Indiana Attorney General Curtis Hill

INDIANAPOLIS — State lawmakers next year are planning to rewrite a recently enacted statute to continue authorizing the limited use of cannabidiol by Hoosiers diagnosed with treatment-resistant epilepsy.

Republican Attorney General Curtis Hill declared Tuesday that the marijuana-derived product remains illegal in Indiana, and retailers selling cannabidiol, also known as CBD oil, risk arrest and prosecution as well as police seizure of their CBD inventory.

Hill said in an official opinion that House Enrolled Act 1148, signed into law in April by Republican Gov. Eric Holcomb, permits the possession and use of a specific CBD oil blend by Hoosiers with treatment-resistant epilepsy who have registered with the State Department of Health.

However, he found that the law does not authorize the sale or distribution of CBD oil under any circumstances, and even individuals entitled to use CBD oil under state law still are prohibited by federal law from doing so, because marijuana and marijuana-derived products are banned controlled substances.

"There is no doubt, as a matter of legal interpretation, that products or substances marketed generally for human consumption or ingestion, and containing cannabidiol, remain unlawful in Indiana as well as under federal law," Hill said.

Official opinions of the attorney general generally are respected by Indiana courts, but judges are not in any way bound to follow Hill's interpretation of the law.

Senate President David Long, R-Fort Wayne, agreed that the Legislature never authorized the general sale of CBD oil.

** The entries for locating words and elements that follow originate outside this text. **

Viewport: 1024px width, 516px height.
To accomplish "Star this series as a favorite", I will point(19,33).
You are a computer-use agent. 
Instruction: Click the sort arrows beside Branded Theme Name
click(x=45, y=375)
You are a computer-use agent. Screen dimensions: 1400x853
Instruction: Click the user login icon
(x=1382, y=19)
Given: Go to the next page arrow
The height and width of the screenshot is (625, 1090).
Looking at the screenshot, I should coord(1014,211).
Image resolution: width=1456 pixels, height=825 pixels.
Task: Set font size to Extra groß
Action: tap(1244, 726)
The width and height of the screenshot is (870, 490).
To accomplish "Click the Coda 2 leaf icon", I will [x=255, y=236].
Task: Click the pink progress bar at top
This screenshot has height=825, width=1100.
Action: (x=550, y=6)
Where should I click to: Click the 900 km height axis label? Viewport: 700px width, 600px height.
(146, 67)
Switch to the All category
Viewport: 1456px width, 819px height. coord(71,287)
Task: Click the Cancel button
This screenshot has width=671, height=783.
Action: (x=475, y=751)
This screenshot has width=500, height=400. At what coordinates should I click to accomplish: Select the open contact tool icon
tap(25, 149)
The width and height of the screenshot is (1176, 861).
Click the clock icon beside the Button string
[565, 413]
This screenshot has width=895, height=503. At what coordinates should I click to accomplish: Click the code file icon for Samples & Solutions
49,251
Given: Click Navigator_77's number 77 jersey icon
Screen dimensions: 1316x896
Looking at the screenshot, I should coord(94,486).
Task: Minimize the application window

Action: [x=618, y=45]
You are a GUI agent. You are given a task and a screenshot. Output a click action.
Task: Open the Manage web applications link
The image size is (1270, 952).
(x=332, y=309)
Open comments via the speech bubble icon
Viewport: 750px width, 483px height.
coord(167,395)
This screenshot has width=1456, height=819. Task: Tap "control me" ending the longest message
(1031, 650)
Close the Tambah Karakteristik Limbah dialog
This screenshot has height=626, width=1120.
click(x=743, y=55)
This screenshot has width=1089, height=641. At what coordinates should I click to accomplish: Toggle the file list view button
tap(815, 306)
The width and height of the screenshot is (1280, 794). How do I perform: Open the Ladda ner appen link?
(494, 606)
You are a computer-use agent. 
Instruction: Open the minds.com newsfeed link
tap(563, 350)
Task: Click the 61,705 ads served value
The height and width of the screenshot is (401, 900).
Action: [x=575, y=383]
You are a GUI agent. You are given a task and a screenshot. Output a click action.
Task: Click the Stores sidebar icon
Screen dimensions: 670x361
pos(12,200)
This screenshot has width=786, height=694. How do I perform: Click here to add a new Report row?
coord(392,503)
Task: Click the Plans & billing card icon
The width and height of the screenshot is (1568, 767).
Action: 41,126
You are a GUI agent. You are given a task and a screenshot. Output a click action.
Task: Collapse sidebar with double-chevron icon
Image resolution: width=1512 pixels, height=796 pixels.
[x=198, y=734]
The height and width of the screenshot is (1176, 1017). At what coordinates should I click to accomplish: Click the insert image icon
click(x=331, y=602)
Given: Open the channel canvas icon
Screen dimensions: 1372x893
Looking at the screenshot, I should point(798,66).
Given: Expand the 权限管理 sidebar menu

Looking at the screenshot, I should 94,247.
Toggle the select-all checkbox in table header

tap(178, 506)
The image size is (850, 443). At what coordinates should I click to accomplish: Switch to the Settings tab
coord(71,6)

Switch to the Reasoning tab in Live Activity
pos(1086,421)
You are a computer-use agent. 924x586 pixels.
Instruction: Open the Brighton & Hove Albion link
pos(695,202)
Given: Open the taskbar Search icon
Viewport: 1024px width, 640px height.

But he said individuals who are permitted to use it under state law do need a way to purchase it.

State Sens. Jim Tomes, R-Wadesville, and Blake Doriot, R-Syracuse, said they will file legislation in January to clarify who can buy and sell CBD oil in Indiana, notwithstanding the federal prohibition.

"There is still a lot of misunderstanding regarding what CBD oil is, where it comes from and what it does," they said. "CBD oil does not create a 'high,' but what it can do is help those who suffer from multiple seizures a day."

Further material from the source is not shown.